Task statement: Copy the records below without altering a single word.

Saved data entries:
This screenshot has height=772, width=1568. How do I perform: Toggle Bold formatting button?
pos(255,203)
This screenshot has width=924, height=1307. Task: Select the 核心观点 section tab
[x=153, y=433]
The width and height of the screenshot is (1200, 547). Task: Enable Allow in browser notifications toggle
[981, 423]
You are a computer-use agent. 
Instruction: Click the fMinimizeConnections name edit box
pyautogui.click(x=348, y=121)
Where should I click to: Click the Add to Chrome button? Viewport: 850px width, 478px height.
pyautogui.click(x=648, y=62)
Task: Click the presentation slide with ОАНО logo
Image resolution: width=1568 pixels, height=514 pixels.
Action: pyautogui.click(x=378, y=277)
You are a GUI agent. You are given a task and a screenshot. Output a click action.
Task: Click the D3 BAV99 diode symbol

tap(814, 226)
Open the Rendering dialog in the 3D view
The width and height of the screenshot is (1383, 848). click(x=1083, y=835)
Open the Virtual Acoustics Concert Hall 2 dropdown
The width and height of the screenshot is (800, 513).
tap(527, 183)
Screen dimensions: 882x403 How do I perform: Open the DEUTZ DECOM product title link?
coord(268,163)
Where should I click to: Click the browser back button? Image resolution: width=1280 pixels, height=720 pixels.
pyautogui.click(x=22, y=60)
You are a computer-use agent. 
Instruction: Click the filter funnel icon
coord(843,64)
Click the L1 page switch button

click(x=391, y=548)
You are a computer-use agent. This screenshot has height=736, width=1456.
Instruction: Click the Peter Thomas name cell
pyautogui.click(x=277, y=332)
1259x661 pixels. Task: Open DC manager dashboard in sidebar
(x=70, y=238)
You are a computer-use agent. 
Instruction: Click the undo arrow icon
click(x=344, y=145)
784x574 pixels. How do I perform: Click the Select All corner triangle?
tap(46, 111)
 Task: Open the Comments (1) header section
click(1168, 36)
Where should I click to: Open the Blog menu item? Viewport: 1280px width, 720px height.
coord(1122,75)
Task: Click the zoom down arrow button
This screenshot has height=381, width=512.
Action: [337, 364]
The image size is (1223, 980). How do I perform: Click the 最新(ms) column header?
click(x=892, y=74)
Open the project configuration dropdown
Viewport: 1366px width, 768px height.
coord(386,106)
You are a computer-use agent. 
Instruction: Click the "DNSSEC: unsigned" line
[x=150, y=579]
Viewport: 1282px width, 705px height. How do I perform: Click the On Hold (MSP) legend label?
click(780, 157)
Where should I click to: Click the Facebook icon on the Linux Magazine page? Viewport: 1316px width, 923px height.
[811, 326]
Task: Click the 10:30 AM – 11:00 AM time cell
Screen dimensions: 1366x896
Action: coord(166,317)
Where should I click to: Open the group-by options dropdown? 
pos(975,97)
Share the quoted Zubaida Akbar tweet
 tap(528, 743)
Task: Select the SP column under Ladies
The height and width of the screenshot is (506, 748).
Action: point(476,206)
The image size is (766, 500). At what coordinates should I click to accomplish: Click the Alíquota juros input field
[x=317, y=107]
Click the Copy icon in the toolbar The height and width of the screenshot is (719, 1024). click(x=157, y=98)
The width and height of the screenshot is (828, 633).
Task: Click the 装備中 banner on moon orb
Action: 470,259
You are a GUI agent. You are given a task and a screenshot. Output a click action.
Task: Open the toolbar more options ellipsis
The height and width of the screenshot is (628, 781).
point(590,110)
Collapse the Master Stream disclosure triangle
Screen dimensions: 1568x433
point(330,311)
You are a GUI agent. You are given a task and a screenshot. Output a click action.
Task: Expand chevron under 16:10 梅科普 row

Solution for this exercise:
This screenshot has height=772, width=1568. How do I perform: Toggle Bold formatting button?
pos(255,203)
This screenshot has width=924, height=1307. Task: Select the 核心观点 section tab
[x=153, y=433]
The width and height of the screenshot is (1200, 547). Task: Enable Allow in browser notifications toggle
[981, 423]
You are a computer-use agent. 
Instruction: Click the fMinimizeConnections name edit box
pyautogui.click(x=348, y=121)
Where should I click to: Click the Add to Chrome button? Viewport: 850px width, 478px height.
pyautogui.click(x=648, y=62)
Task: Click the presentation slide with ОАНО logo
Image resolution: width=1568 pixels, height=514 pixels.
Action: pyautogui.click(x=378, y=277)
You are a GUI agent. You are given a task and a screenshot. Output a click action.
Task: Click the D3 BAV99 diode symbol

tap(814, 226)
Open the Rendering dialog in the 3D view
The width and height of the screenshot is (1383, 848). click(x=1083, y=835)
Open the Virtual Acoustics Concert Hall 2 dropdown
The width and height of the screenshot is (800, 513).
tap(527, 183)
Screen dimensions: 882x403 How do I perform: Open the DEUTZ DECOM product title link?
coord(268,163)
Where should I click to: Click the browser back button? Image resolution: width=1280 pixels, height=720 pixels.
pyautogui.click(x=22, y=60)
You are a computer-use agent. 
Instruction: Click the filter funnel icon
coord(843,64)
Click the L1 page switch button

click(x=391, y=548)
You are a computer-use agent. This screenshot has height=736, width=1456.
Instruction: Click the Peter Thomas name cell
pyautogui.click(x=277, y=332)
1259x661 pixels. Task: Open DC manager dashboard in sidebar
(x=70, y=238)
You are a computer-use agent. 
Instruction: Click the undo arrow icon
click(x=344, y=145)
784x574 pixels. How do I perform: Click the Select All corner triangle?
tap(46, 111)
 Task: Open the Comments (1) header section
click(1168, 36)
Where should I click to: Open the Blog menu item? Viewport: 1280px width, 720px height.
coord(1122,75)
Task: Click the zoom down arrow button
This screenshot has height=381, width=512.
Action: [337, 364]
The image size is (1223, 980). How do I perform: Click the 最新(ms) column header?
click(x=892, y=74)
Open the project configuration dropdown
Viewport: 1366px width, 768px height.
coord(386,106)
You are a computer-use agent. 
Instruction: Click the "DNSSEC: unsigned" line
[x=150, y=579]
Viewport: 1282px width, 705px height. How do I perform: Click the On Hold (MSP) legend label?
click(780, 157)
Where should I click to: Click the Facebook icon on the Linux Magazine page? Viewport: 1316px width, 923px height.
[811, 326]
Task: Click the 10:30 AM – 11:00 AM time cell
Screen dimensions: 1366x896
Action: coord(166,317)
Where should I click to: Open the group-by options dropdown? 
pos(975,97)
Share the quoted Zubaida Akbar tweet
 tap(528, 743)
Task: Select the SP column under Ladies
The height and width of the screenshot is (506, 748).
Action: point(476,206)
The image size is (766, 500). At what coordinates should I click to accomplish: Click the Alíquota juros input field
[x=317, y=107]
Click the Copy icon in the toolbar The height and width of the screenshot is (719, 1024). click(x=157, y=98)
The width and height of the screenshot is (828, 633).
Task: Click the 装備中 banner on moon orb
Action: 470,259
You are a GUI agent. You are given a task and a screenshot. Output a click action.
Task: Open the toolbar more options ellipsis
The height and width of the screenshot is (628, 781).
point(590,110)
Collapse the Master Stream disclosure triangle
Screen dimensions: 1568x433
point(330,311)
You are a GUI agent. You are given a task and a screenshot. Output a click action.
Task: Expand chevron under 16:10 梅科普 row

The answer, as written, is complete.